Influence of aetiology of acute respiratory distress syndrome and early differences in oxygenation on outcome
© BioMed Central Ltd. 2010
Published: 1 March 2010
Studies evaluating the relationship between the severity of hypoxemia in patients with acute respiratory distress syndrome (ARDS) and hospital outcome have not found a consistent outcome association. We hypothesized that severity of hypoxemia on admission after optimal ventilation may predict hospital outcome if the ARDS patients are categorised based on the primary etiology: pulmonary ARDS (ARDSp) and extra pulmonary ARDS (ARDSexp). Our aim was therefore to ascertain the relationship between hospital outcome and the severity of hypoxemia in patients with early ARDS (days 1 to 3 following admission) after categorising based on etiology.

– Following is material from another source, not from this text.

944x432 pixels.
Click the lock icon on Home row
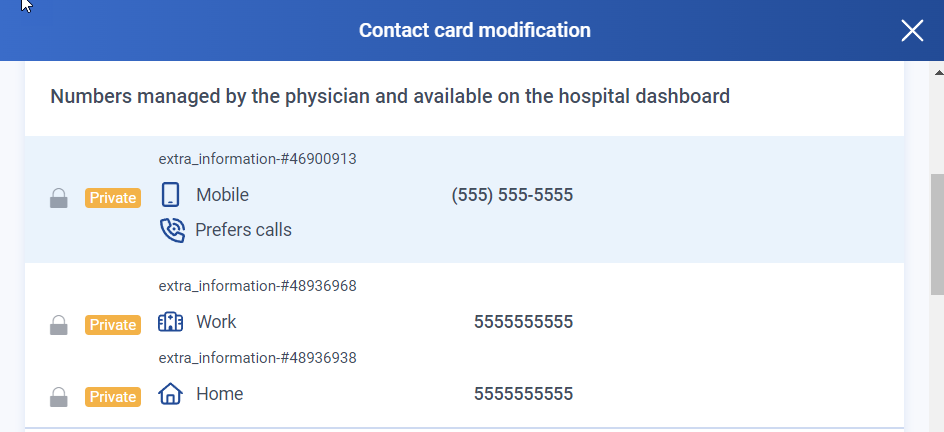[x=58, y=397]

We used a prospective cohort study design and enrolled 151 consecutive patients with a primary diagnosis of ARDS on the day of admission, admitted over a 2-year period to our adult general ICU. Patients enrolled in other clinical interventional trials were excluded from the study. Protocol-based management of mechanical ventilation was used to achieve optimal ventilation. Two authors independently designated patients as ARDSp or ARDSexp and a third reviewed any conflicts (only four cases). Patients were then subcategorised by severity of hypoxaemia based on PaO2/FiO2 ratio (P/F ratio) intervals. All other clinical interventions were at the discretion of treating clinician.

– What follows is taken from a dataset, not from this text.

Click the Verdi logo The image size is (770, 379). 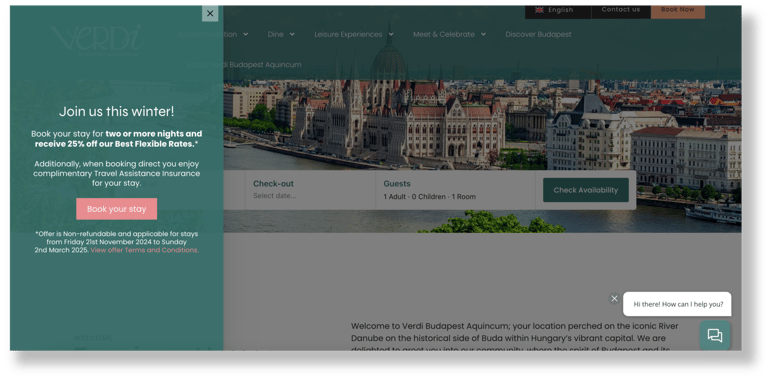coord(98,39)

The hospital mortality in all patients included in the study (n = 151) with ARDS was 44.1%. The patients classified as ARDSp had a higher hospital mortality (50.6%) compared with ARDSexp (36.4%), but the difference was not statistically significant (P = 0.12). Nonsurvivors with ARDSp had a significantly lower P/F ratio on day 1 of ARDS diagnosis compared with survivors (12.05 ± 4.46 vs 15.39 ± 4.97 kPa; P = 0.002), a relationship not observed with ARDSexp. This association between mortality and hypoxaemia in early ARDSp persisted at even more serve levels of hypoxaemia (<15 kPa, <12.5 kPa, and <10 kPa; P = 0.01, P = 0.003 and P = 0.002, respectively), while in ARDSexp the effect of hypoxaemia on mortality was not observed.
Our findings indicate that the hypoxaemia burden as assessed by P/F ratio intervals despite optimal ventilatory support on the day of ICU admission predicts increased risk of death in ARDSp; but not in ARDSexp. Interventional trials need to account for the influence of etiology and hypoxaemia burden on outcome prior to concluding this as a negative intervention.